Rapid progression of liver disease to liver failure has been observed in people coinfected with HIV and HCV. This observation appears to be directly related to an increase in the rate of fibrotic progression in the liver compared to people infected with HCV alone. PEG-IFN and ribavirin are used in standard treatment of HCV. This study will test the effectiveness of using PEG-IFN and ribavirin in reducing the rate of liver fibrosis progression in patients coinfected with HIV and HCV who cannot lower their HCV viral load to undetectable or who cannot maintain their HCV viral load at undetectable.
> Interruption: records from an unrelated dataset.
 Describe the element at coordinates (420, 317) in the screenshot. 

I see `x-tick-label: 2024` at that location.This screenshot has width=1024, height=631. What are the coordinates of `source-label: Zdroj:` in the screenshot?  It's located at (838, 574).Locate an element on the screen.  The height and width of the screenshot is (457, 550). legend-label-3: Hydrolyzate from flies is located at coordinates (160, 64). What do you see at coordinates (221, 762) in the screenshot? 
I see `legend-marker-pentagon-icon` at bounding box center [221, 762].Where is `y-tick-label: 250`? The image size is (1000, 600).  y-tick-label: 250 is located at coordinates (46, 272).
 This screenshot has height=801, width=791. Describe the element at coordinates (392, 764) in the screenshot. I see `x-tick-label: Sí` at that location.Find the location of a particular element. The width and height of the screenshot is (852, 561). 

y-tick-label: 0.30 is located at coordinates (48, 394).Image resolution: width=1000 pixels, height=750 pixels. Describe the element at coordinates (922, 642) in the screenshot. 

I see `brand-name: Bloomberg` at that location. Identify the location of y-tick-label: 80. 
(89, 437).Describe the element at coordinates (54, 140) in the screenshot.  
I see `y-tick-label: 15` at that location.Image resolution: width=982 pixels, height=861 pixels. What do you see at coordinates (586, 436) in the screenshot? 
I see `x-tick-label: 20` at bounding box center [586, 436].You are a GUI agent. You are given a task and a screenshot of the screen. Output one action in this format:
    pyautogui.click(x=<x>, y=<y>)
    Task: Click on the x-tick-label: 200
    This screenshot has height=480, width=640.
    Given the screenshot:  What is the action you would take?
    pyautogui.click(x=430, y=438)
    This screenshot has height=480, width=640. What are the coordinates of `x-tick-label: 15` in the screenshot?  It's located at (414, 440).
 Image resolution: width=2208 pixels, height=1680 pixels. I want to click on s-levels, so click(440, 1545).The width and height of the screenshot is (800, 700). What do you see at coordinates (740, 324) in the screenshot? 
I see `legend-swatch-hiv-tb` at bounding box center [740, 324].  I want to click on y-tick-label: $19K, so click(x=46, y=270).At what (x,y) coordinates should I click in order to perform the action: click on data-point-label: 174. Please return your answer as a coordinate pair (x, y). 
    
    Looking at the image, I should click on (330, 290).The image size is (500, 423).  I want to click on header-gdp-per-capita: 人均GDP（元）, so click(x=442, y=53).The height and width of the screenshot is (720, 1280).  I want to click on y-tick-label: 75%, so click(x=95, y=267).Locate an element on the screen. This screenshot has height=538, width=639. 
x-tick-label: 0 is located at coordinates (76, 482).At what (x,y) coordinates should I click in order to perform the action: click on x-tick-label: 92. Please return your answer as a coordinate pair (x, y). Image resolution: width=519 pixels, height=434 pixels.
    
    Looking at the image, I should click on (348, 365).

Patients will enter Step 1 (also known as Arm A) and will receive 180 mcg PEG-IFN subcutaneously once weekly for at least 12 weeks and up to 18 weeks. They will also receive 1 to 1.2 g/day ribavirin based on weight. Participants may continue to receive Step 1 treatment to determine if they meet the early viral response criteria based on an evaluation at the Week 12 visit. If a participant has less than a 2-log drop in HCV viral load and detectable HCV viral load in their blood, participants must discontinue study treatment. Those who tolerated Step 1 therapy and have a 2-log or more drop in HCV viral load or have undetectable HCV viral load will enter Step 3. Step 2 is closed as of 05/10/07. If a participant does not meet the criteria for entry into Step 3, the participant must discontinue study treatment and follow procedures for the Step 1 discontinuation. Step 3 patients will continue their Step 1 treatment for an additional 60 weeks and will be followed for 24 weeks after stopping treatment. Due to the closure of Step 2, Step 3 patients who have a detectable HCV viral load at Week 36 will now stay on Step 3 until the end of the study.

Liver biopsies will be conducted at study entry and at the end of Step 3. Medical history assessment, physical exams, and blood collection will be conducted every 4 weeks for patients in Steps 1, 2, and 3. Patients will be followed for 72 to 102 weeks, depending on their treatment arm assignment.